⟨

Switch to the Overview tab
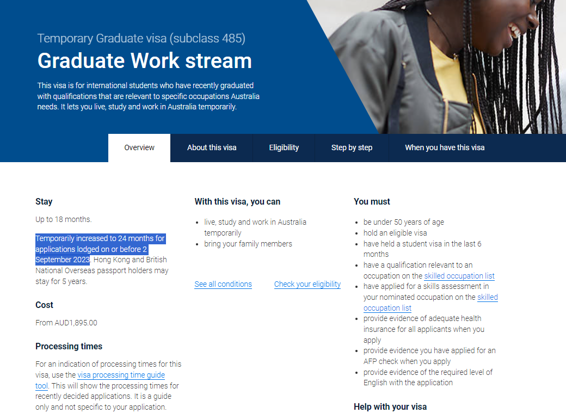This screenshot has height=413, width=566. click(139, 147)
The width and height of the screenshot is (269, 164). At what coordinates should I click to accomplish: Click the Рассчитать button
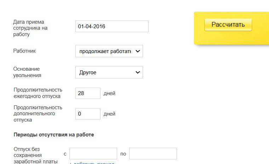click(228, 25)
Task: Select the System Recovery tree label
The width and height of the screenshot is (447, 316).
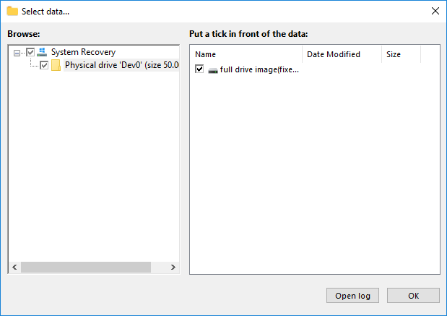Action: (x=83, y=52)
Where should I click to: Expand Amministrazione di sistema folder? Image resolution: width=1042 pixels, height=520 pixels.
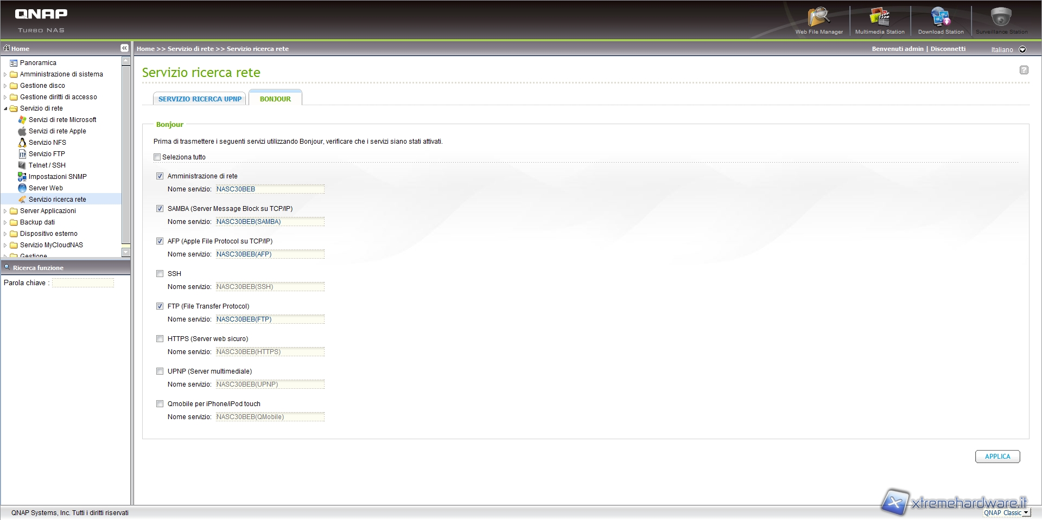coord(5,74)
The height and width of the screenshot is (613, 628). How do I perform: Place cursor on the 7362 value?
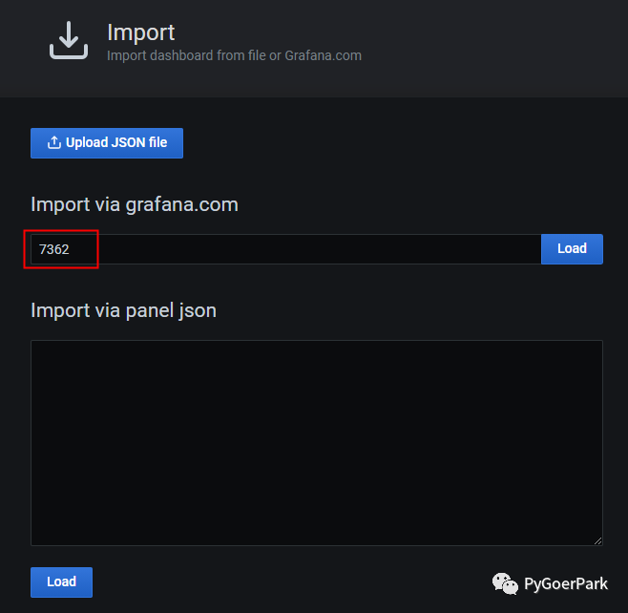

⟩

● **PROBLEM**:
Set out the stretch of rows from the line containing "The width and height of the screenshot is (269, 164)." through the line containing "coord(5,74)" as a Markdown table with the columns Line number and Text. Skip blank lines and leave the pictures out.

● **FINAL ANSWER**:
| Line number | Text |
|---|---|
| 1 | The width and height of the screenshot is (269, 164). At what coordinates should I click to accomplish: Click the Рассчитать button |
| 2 | click(228, 25) |
| 3 | Task: Select the System Recovery tree label |
| 4 | The width and height of the screenshot is (447, 316). |
| 5 | Action: (x=83, y=52) |
| 6 | Where should I click to: Expand Amministrazione di sistema folder? Image resolution: width=1042 pixels, height=520 pixels. |
| 7 | coord(5,74) |